少し逆説的すぎるので付言すると、具体的に彼らが担う役割は、順を追って以下のようなものになる。

……………………
まず、大前提として、アイリッシュ・ゴールドがスパイであることは、国際的な機関や内政に関わる者、それらを取り締まる者のみならず、フロウタール圏内の人民であれば誰でも知っている。

次に、予め認知されている範囲と同様に、各国の宮廷や要人の集まる会合、商業施設から民間の社交場にまで、アイリッシュ・ゴールドは頻繁に現れる。そして、彼(もしくは彼女自身)の存在は(国際的に公認されているとは言えスパイなのだから)、スパイが嗅ぎつけようとする秘密、が醸成されているような雰囲気を、その場の全ての人に告げ知らせる効果を持つ。

さらに、次の第三番目の効能が最も重要なのだが、もしもそこに実際にスパイの役割を与えられた諜報人が潜んでいる場合、「公認」されたスパイとしてスパイ活動そのものを熟知しているアイリッシュ・ゴールドの存在は、むしろそこで行われる可能性のある諜報活動に対し、抑止力として働くことになる(彼らの目を避けてそれでもスパイ行為を行おうとする場合、当然ながらかなりのリスクが伴うだろう)。

つまり、秘密が秘密として価値を持って取引される可能性を、初めから前提とした自身の姿を晒すことで、全て明け透けにし、無力化してしまうのである。これが、アイリッシュ・ゴールドとして総称される彼と彼女たちに与えられた、「反スパイ分子」としての本質的な意味である。

以上のような経緯を踏まえると、アイリッシュ・ゴールドという個人名=職に就くための必要条件が、初めからかなり限られてくることがお分かり頂けるだろう。エスクケイルにある投声庁はそれを以下のように規定している。

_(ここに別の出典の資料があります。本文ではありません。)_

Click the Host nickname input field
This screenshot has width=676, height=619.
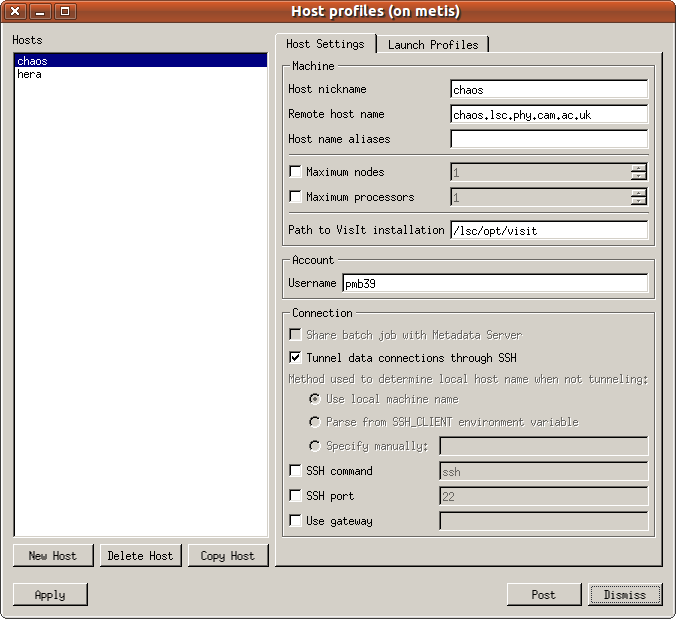tap(549, 90)
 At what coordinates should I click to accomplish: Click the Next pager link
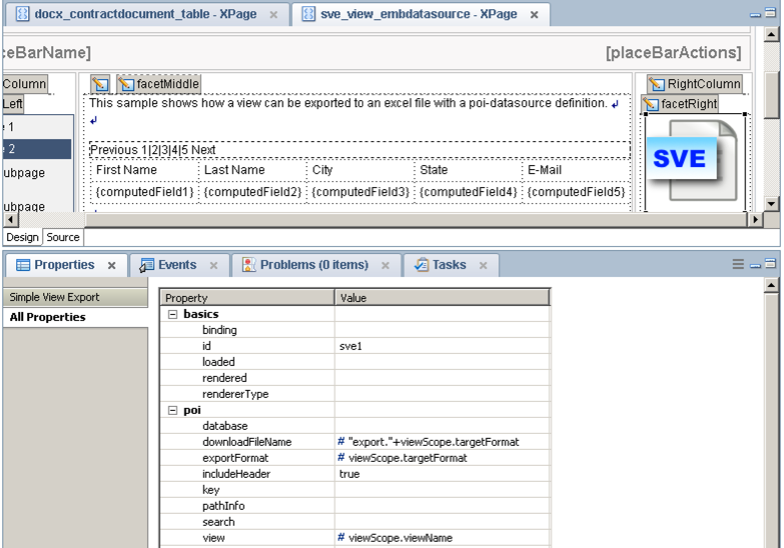pyautogui.click(x=204, y=150)

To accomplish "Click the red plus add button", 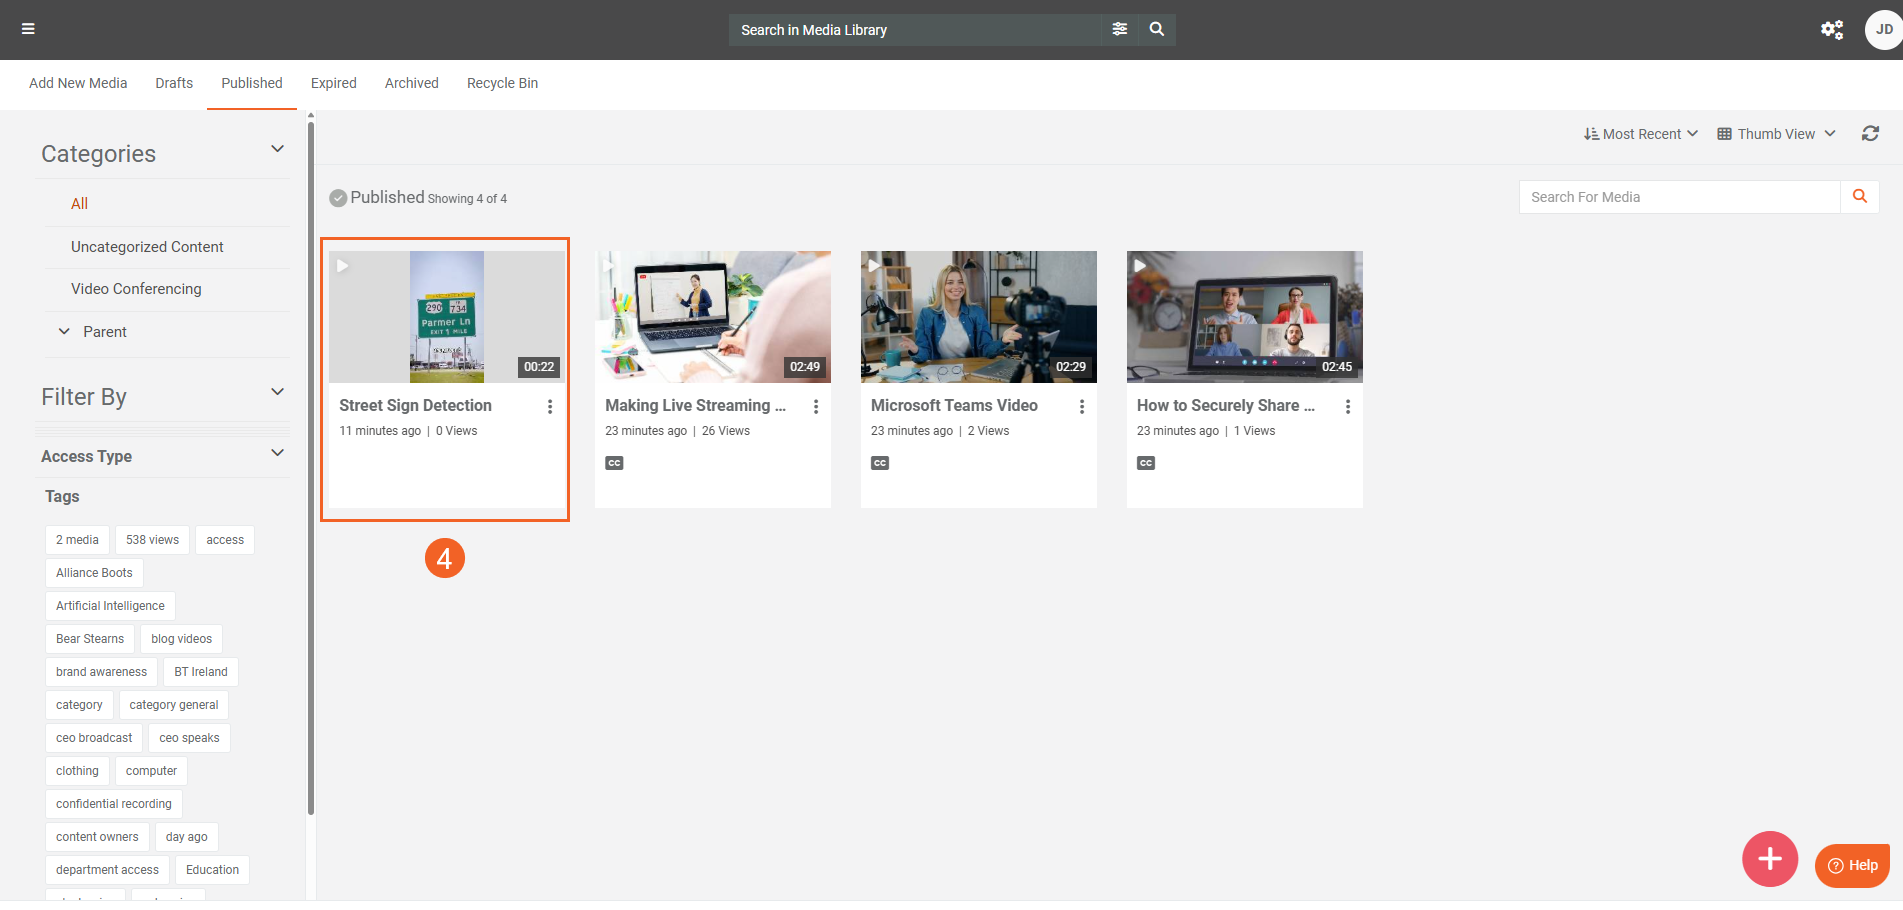I will coord(1769,859).
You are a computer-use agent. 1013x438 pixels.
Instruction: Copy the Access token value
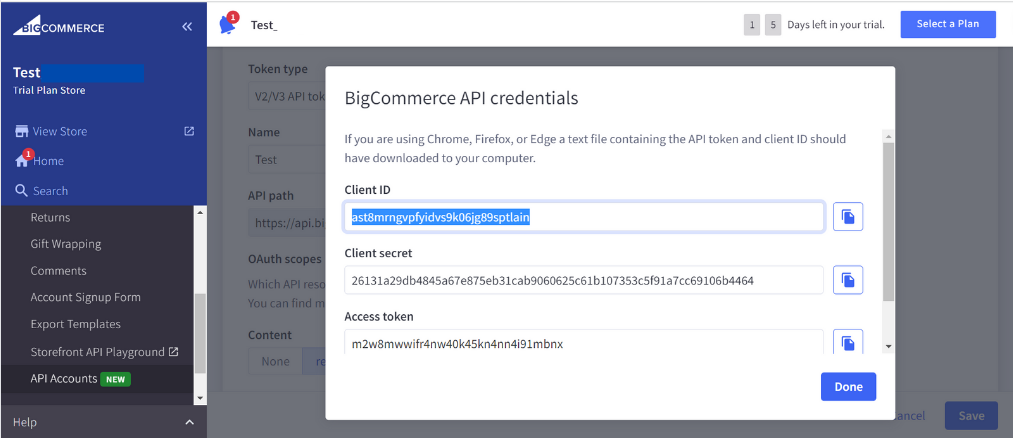tap(848, 341)
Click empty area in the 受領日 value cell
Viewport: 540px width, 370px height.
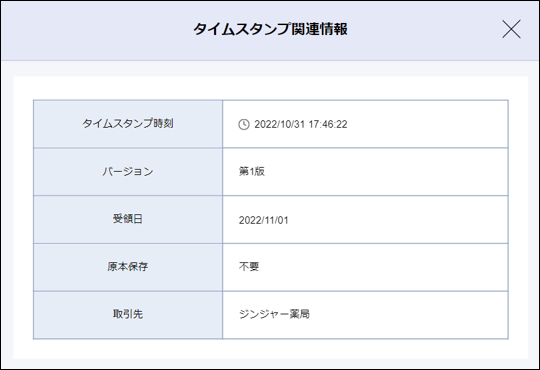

1 一目見て外交官=スパイと分かる際立った外貌(具体的にはブロンドと碧眼)

2 誰からも情報を引き出せる話術と率先して人付き合いを行う社交性

3 機密の共有に奉仕する品行方正な性格と、それらを秘密として取り扱わない倫理観

これらの応募条件を満たした上で、弁論や数学、体育を含むいくつかの実技試験を踏まえ、毎年数百倍から数千倍に及ぶ狭き門を通過した者のみが、晴れて年に一名か二名ずつ新しいアイリッシュ・ゴールドに任じられる、というわけなのだ。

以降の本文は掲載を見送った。